Por otro lado, este dominio del ‘principio del placer’ supone abrirse al ‘principio de realidad’
que lleva consigo la perspectiva de una satisfacción ‘lejana e incierta, pero irreprochable
psicológica y socialmente’.
Es importante preguntarnos qué entiende Freud por ‘irreprochable’ tanto en psicología como
en la sociedad: respecto a la primera consiste en que ‘la actividad psíquica sea consciente’, y
en la segunda ‘el incremento de libertad’. No hay posible curación sin acceder a la
consciencia y desde ahí poder disponer de las fuerzas que actúan en el psiquismo con libertad.
Por lo pronto “es falso que el psicoanálisis espere la curación por la libre expansión de la
sexualidad” (¡no es lo mismo ‘libre expansión’ que ‘dominio desde la libertad personal!). En
efecto, “el que los deseos sexuales afloren a la conciencia” (dejen de ser inconscientes), que
es lo que pretende el tratamiento psicoanalítico, no es para darles la posibilidad de una
autonomía plena sino para “hacer posible su dominio, inalcanzable antes por la represión”
(Psicoanálisis y teoría de la libido (1922) pp. 2672-2673) (3171). Pues bien, este dominio
sólo es posible desde la consciencia. Y es que una cosa es ‘dominio’ y otra ‘represión’. (Si lo
reprimido termina en el inconsciente, queda fuera de todo posible control: sólo podemos
controlar lo consciente).

## Datos sin procesar:

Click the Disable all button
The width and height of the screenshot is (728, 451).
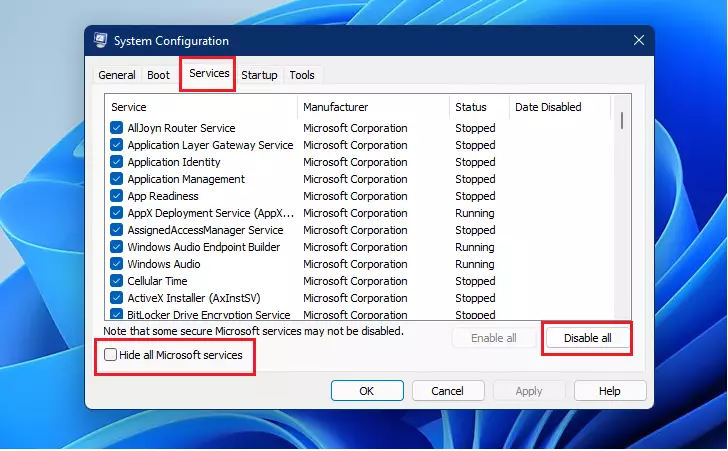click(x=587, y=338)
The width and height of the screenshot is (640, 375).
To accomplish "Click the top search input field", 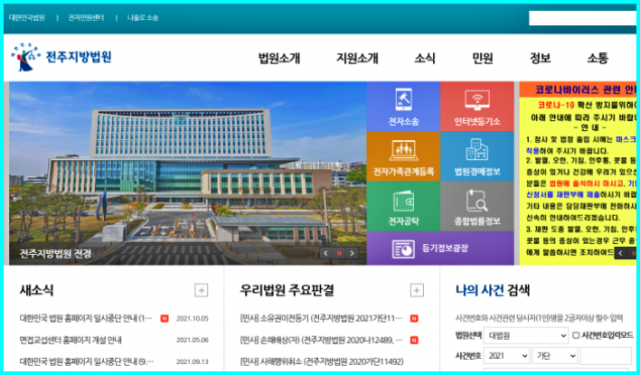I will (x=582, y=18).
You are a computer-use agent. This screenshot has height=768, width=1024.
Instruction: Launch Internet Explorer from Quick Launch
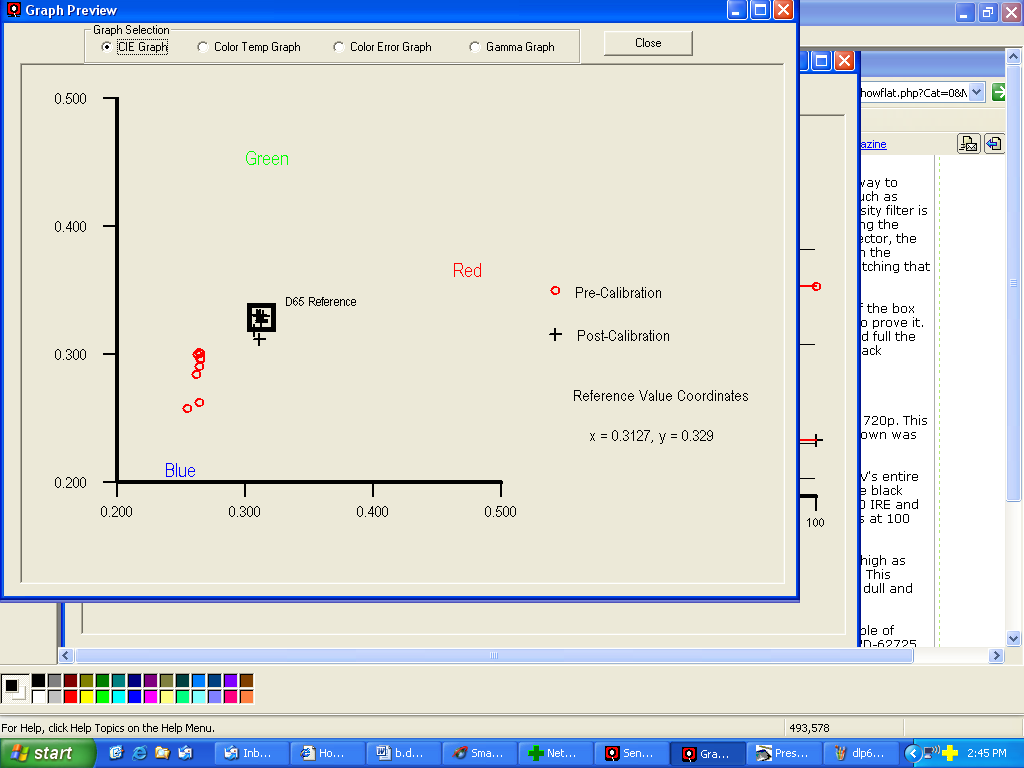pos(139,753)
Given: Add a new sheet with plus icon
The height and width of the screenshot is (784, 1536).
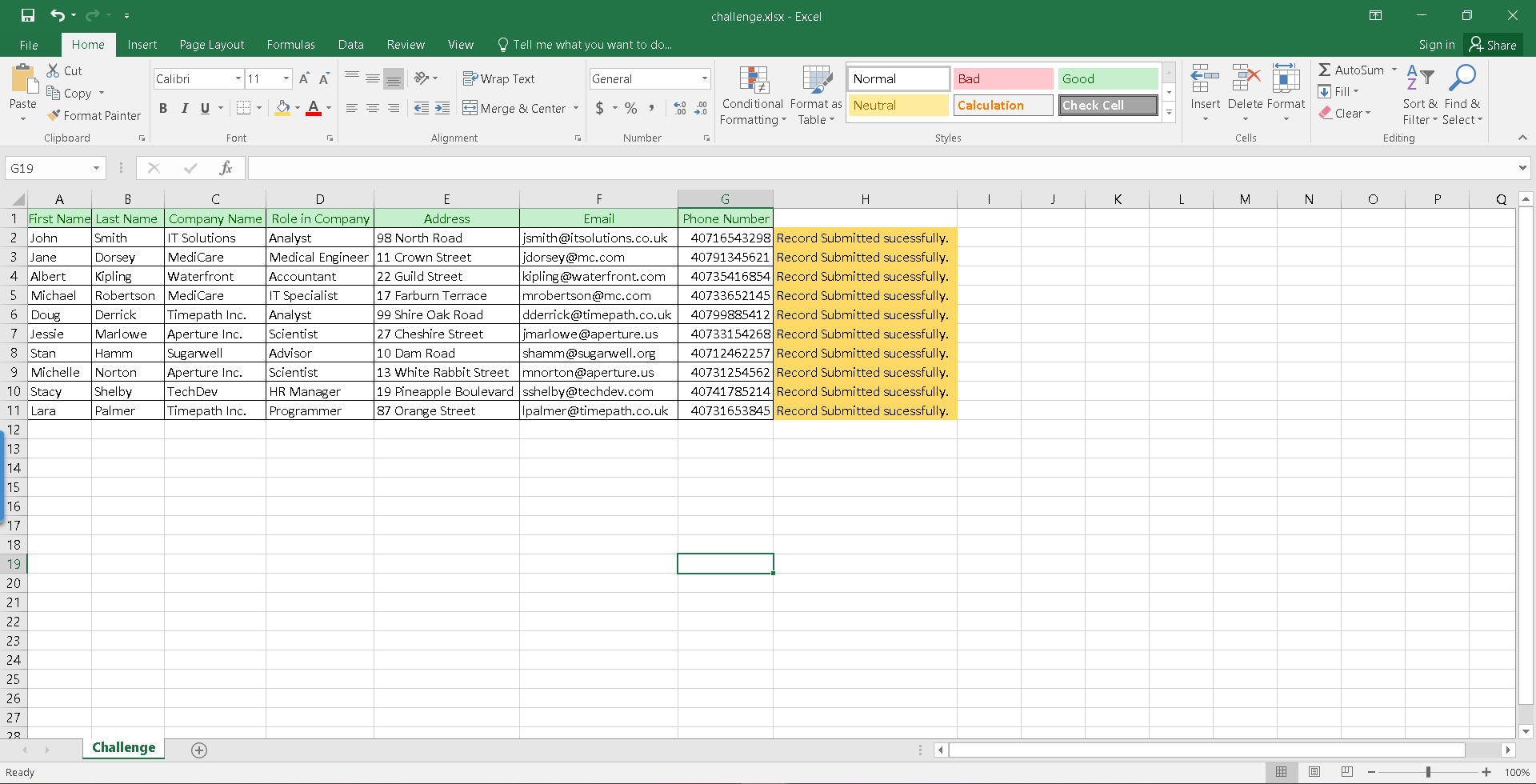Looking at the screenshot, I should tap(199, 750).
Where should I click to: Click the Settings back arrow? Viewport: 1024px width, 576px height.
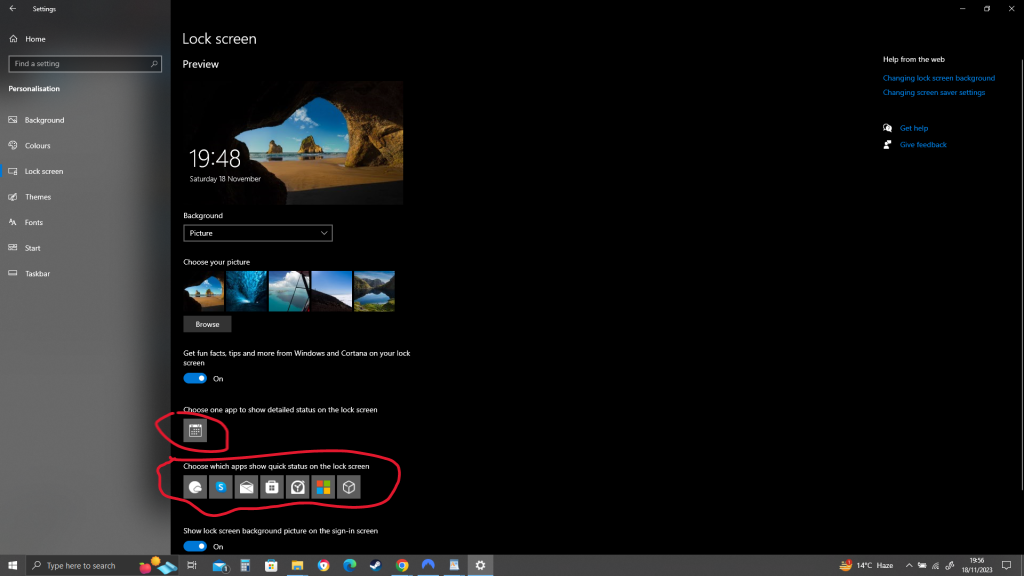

## Acciones a realizar:
1. Responde estas preguntas sobre el fragmento sobre Freud:
(a) ¿Qué perspectiva lleva consigo el ‘principio de realidad’?
(b) ¿En qué consiste lo ‘irreprochable’ en la sociedad?
(c) ¿Qué queda fuera de todo posible control?
2. Devuelve el pasaje del fragmento sobre Freud que va entre «Por otro lado, este» y «psiquismo con libertad.», ambos incluidos.

## Soluciones:
1.
(a) La de una satisfacción ‘lejana e incierta, pero irreprochable psicológica y socialmente’.
(b) En ‘el incremento de libertad’.
(c) Lo reprimido que termina en el inconsciente.

2.
Por otro lado, este dominio del ‘principio del placer’ supone abrirse al ‘principio de realidad’
que lleva consigo la perspectiva de una satisfacción ‘lejana e incierta, pero irreprochable
psicológica y socialmente’.
Es importante preguntarnos qué entiende Freud por ‘irreprochable’ tanto en psicología como
en la sociedad: respecto a la primera consiste en que ‘la actividad psíquica sea consciente’, y
en la segunda ‘el incremento de libertad’. No hay posible curación sin acceder a la
consciencia y desde ahí poder disponer de las fuerzas que actúan en el psiquismo con libertad.